[Reading passage]
-----

But for those who need some visual evidence of Mubarak's expiration in order to put the man behind them, there is a photograph that portrays, more arrestingly than any gallows snapshot could, the autocrat's end. It was taken on Aug. 3, 2011, when he was first wheeled into a makeshift courtroom at the police academy to hear the litany of charges against him. Dressed in a white prison jumpsuit, lying on a stretcher, his finger firmly lodged in his nose, he was unrecognizable as the man who for almost 30 years sought to project an image of near immortality. Though it's not a depiction of Mubarak's death in its physical sense, that image surely represents his death in every other meaningful sense of the word.

-----

[Data extract]
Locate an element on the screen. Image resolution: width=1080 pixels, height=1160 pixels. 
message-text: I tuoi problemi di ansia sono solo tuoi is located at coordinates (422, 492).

-----

[Required tasks]
- 1) In the passage about Mubarak's courtroom photograph, what was he wearing when he was wheeled into the courtroom?
- 2) Pick up the passage about Mubarak's courtroom photograph after its final sentence and carry it forward.

[Answers below]
- 1) A white prison jumpsuit.

- 2)
The impact of that image, and of the trial that produced it, is impossible to exaggerate. Where it was once a crime to suggest that the ruler was unhealthy—one journalist spent a month in prison in 2008 for doing so—the former president now seemed to be parading his infirmities. Jihan Sadat, the widow of Mubarak's murdered predecessor, Anwar Sadat, and a well-wisher of the deposed president's, expressed to a television interviewer her distress at seeing Mubarak look so wretched. She had hoped for defiance, for him to show the world that he was a "fighter," and she fretted that whoever had advised him to play up his infirmities had not served him well. She was right. Muhammad Subhi, one of Egypt's leading satirists, compared the pitiful Mubarak with former Iraqi leader Saddam Hussein, who had stood up to his prosecutors during his own trials almost seven years ago, cutting a defiant figure even as masked executioners slipped the noose around his neck.

But Mubarak had tried defiance once, and it did not work in his favor. In April 2011, amid mounting protests for him to be put on trial for allowing the murder of protesters and for allegedly stealing more than $70 billion from the public treasury, the former president chastised his accusers and declared his intention to seek legal recourse against them. His brazenness backfired, making it impossible for the generals to fend off their former boss's pursuers any longer. Two days later, he and his two sons were under arrest, setting in motion the final act in the ill-fated tale of Egypt's fourth president.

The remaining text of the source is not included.